Smitten of grape-shot and gangrene,

(Eighteenth battle, and he sixteen!)

Spectre! such as you seldom see,

Little Giffen, of Tennessee!

“Take him and welcome!” the surgeons said;

Little the doctor can help the dead!

So we took him; and brought him where

The balm was sweet in the summer air;

And we laid him down on a wholesome bed—

Utter Lazarus, heel to head!

And we watched the war with abated breath,—

Skeleton Boy against skeleton Death.

Months of torture, how many such?

Weary weeks of the stick and crutch;

And still a glint of the steel-blue eye

Told of a spirit that wouldn’t die,

And didn’t. Nay, more! in death’s despite

The crippled skeleton “learned to write.”

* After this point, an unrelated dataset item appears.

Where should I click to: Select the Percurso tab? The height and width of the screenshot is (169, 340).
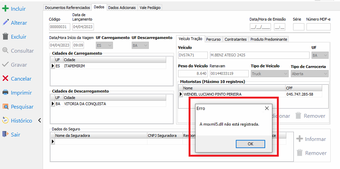point(213,39)
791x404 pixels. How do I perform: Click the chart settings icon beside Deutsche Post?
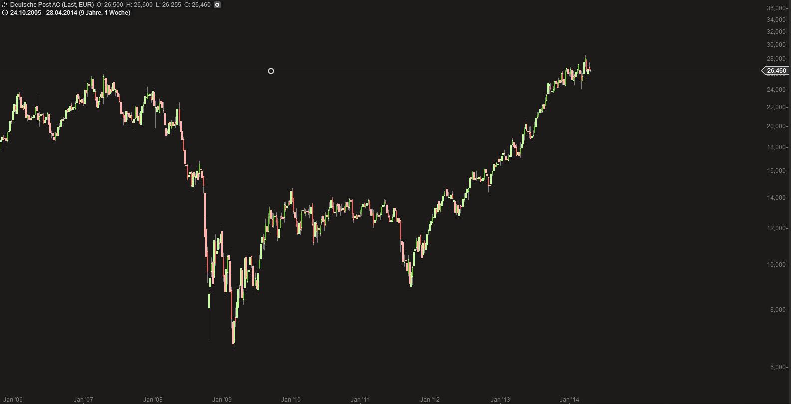point(5,5)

“Dear mother,” at first, of course; and then

“Dear captain,” inquiring about the men.

Captain’s answer: “Of eighty-and-five,

Giffen and I are left alive.”

Word of gloom from the war, one day;

Johnson pressed at the front, they say.

Little Giffen was up and away;

A tear—his first—as he bade good-by,

Dimmed the glint of his steel-blue eye.

“I’ll write, if spared!” There was news of the fight;

But none of Giffen.—He did not write.

I sometimes fancy that, were I king

Of the princely Knights of the Golden Ring,

With the song of the minstrel in mine ear,

And the tender legend that trembles here,

I’d give the best on his bended knee,

The whitest soul of my chivalry,

For “Little Giffen,” of Tennessee.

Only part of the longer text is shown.